Hollands member type section	OU45765 (11)	Otaian

Specimens from the AU collections are given an extra B number when figured in a publication. AU = University of Auckland School of Environment, B = Brachiopod Specimen Catalogue, University of Auckland School of Environment, BR = Te Papa Tongarewa, National Museum of New Zealand, Christchurch, MA = Auckland Museum, OU = University of Otago Geology Museum, Dunedin.

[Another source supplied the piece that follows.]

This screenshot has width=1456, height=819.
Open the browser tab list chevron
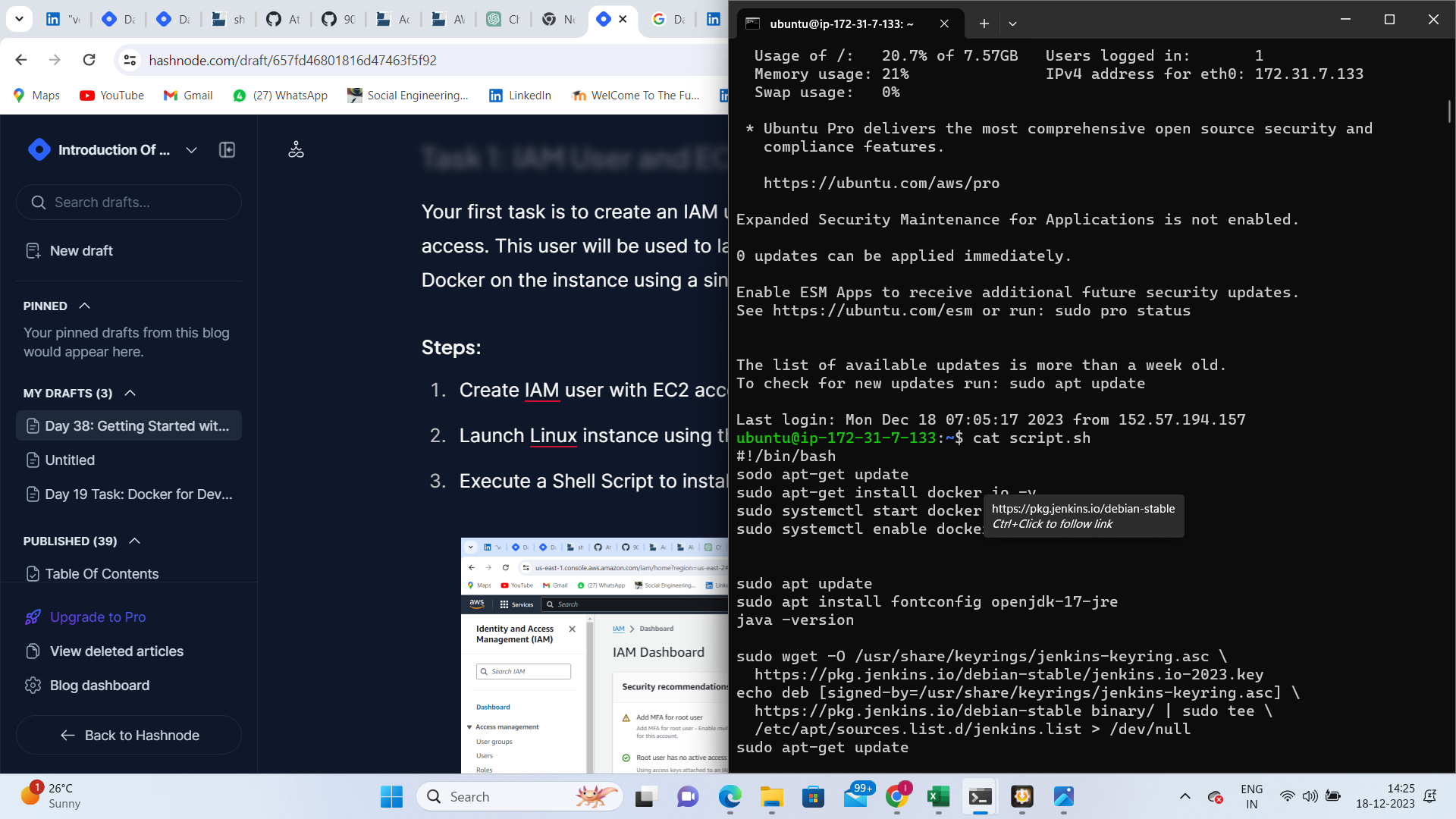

The author visited many known fossil localities in the Kawau Subgroup but found few specimens (Tables 4–5, OU numbers). The author also collected bulk sediment samples from two coastal localities on the southern Hukatere Peninsula (Pakaurangi Formation, Waiteroa and Hollands members), the cliffs and wave-cut platforms that featured in Jones (1969, 1970) and where Hiller (2011) collected material. The bulk samples were dried at 90 °C, soaked with white spirits and then hot soapy water to disaggregate the clay fraction. The residue was again dried, then twice soaked in melted sodium thiosulfate that was allowed to cool and set to disaggregate the remaining matrix from the bioclastic material. The bioclastic residues were picked through under a binocular microscope. Only a very small amount of fossil brachiopod material was recovered, and only from the sample collected from the Hollands Member type section (Tables 4–5). Photographs of the type specimens of two species were kindly provided by the Naturhistorisches Museum Vienna, Austria. Photographs were taken at the University of Auckland on a Nikon D300 and at the University of Otago on a Nikon D70 camera and a Canon EOS1100D camera attached to a Nikon SMZ1000 microscope. Digital photographs of specimens were taken as multiple images and focus-stacked with ZereneStacker software. Two specimens of ‘Pachymagas’ were X‐rayed with a Skyscan 1172 Bruker-Micro CT scanner at the Otago Centre for Microscopy and the data processed with the open source computer software program ImageJ64 to produce sections through the valves.

Systematic paleontology

Note that only synonyms from publications describing or listing brachiopods from the Waitemata and Waitakere groups are given.

Phylum Brachiopoda

Class Rhynchonellata

Order Rhynchonellida Kuhn, 1949

Family Notosariidae Mancenido & Owen, 2002

Genus Notosaria Cooper, 1959

Notosaria antipoda (Thomson, 1918a)

(Figure 5)

Rhynchonella nigricans: Suess (in Zittel 1864), Hutton (1873), Cox (1881), Park (1886a), Fox (1902), Clarke (1905), Park (1910), Flügel (1959), Beu et al. (2012)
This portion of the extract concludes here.